Самогону было вдоволь, и сдержанный улей загудел сильнее и снова притих, когда хозяин с рюмкой обошел все столы. Шел важно, запрятав под черными усами властную улыбку.
— Пей, Сафрон. Когда хозяин пьет — о новом заботится, бедняк — последнюю сорочку пропивает, — звякнул рюмкой о рюмку опьяневший Данько, и самогон плеснул на домотканую, с красными пружками скатерть.
— Не кричи, Яков, — поморщился Сафрон. — Пьешь ты, как… Половина вытечет. Бочку выпей, а капли не пролей. Так хозяева пьют. И не болтай лишнего, — закруглил тонкими губами всю рюмку и так резко откинул голову назад, что усы, надломленные над уголками рта, охватили вилкой острый клин подбородка.
— Яков своего не прольет, то он чужое только может.
— Не умничай! — гаркнул Данько на Денисенко. — Не раз тебя из беды вывозил. — И его скуластое лицо налилось кровью.
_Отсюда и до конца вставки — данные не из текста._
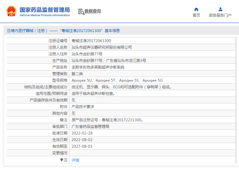Click product name 全数字彩色多普勒超声诊断系统
Viewport: 239px width, 170px height.
98,67
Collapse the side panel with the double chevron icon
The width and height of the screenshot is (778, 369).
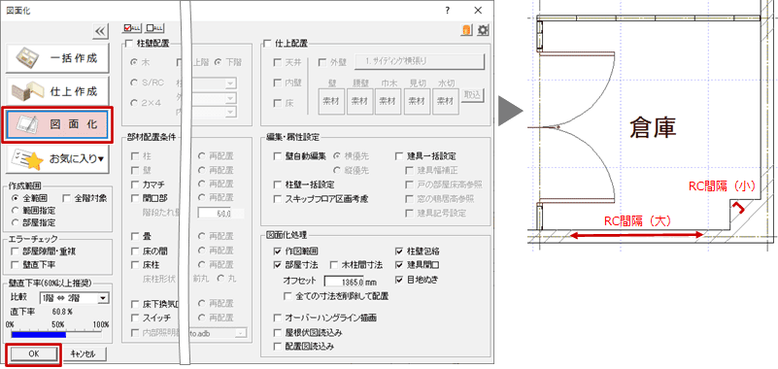click(100, 32)
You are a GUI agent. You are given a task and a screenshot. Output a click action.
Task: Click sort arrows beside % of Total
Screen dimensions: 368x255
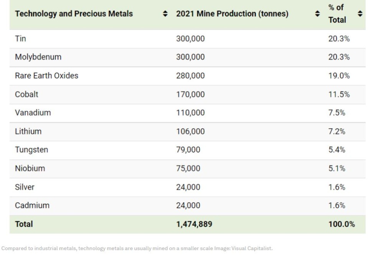coord(360,14)
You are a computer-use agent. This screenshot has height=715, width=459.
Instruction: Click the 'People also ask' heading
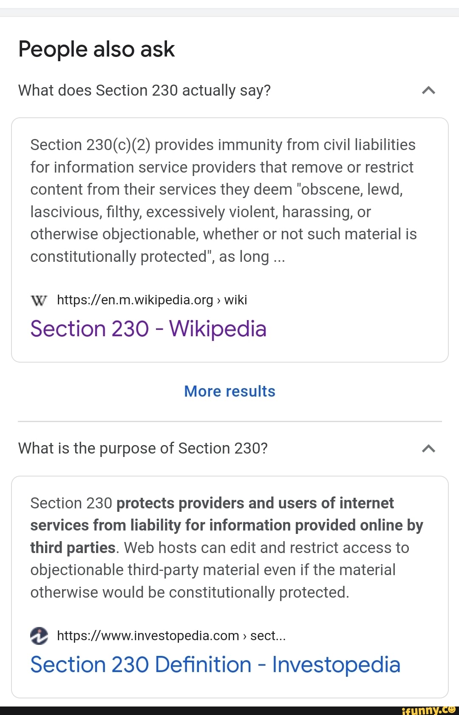96,49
— Ты и добро помещичье вывозил, аж кони из шкуры лезли, — не утихал подвыпивший Денисенко.
Данько сердито посмотрел в уголок, быстро провел пальцами по длинным бровям. Бранное слово чуть не сорвалось с уст, но сразу же, передумав, рассмеялся и глаза налились самодовольной улыбкой:
— Даже пианину вывез. Служила насестом для кур. И такой у меня одна курица, рябенькая, была интересанткой, что только есть слезала с клавишей — все играла. Театр, да и только. Ну, потом чертов сельстрой забрал-таки пианину у меня… А кто в те времена не вывозил? Не зевай, говорят, Хомка. Жаль, что скоро тогда комитетчики начали свои порядки устанавливать, чтобы наш брат не очень старался. Так я красный флажок приладил на телеге — и, скажи, во все экономии и господские имения начали пропускать без слова. Хоть целый дом вывози…
— Цыц, старый. Не мели лишнего. Начальство из округа сидит!
— Начальство?.. Для кого начальство, а для нас Петр Крамовой. Свой человек!..
— Сельсовет наш… Мирошниченко, значит, страшнее этого начальства, — успокоил жену Данько подвыпивший Сичкарь.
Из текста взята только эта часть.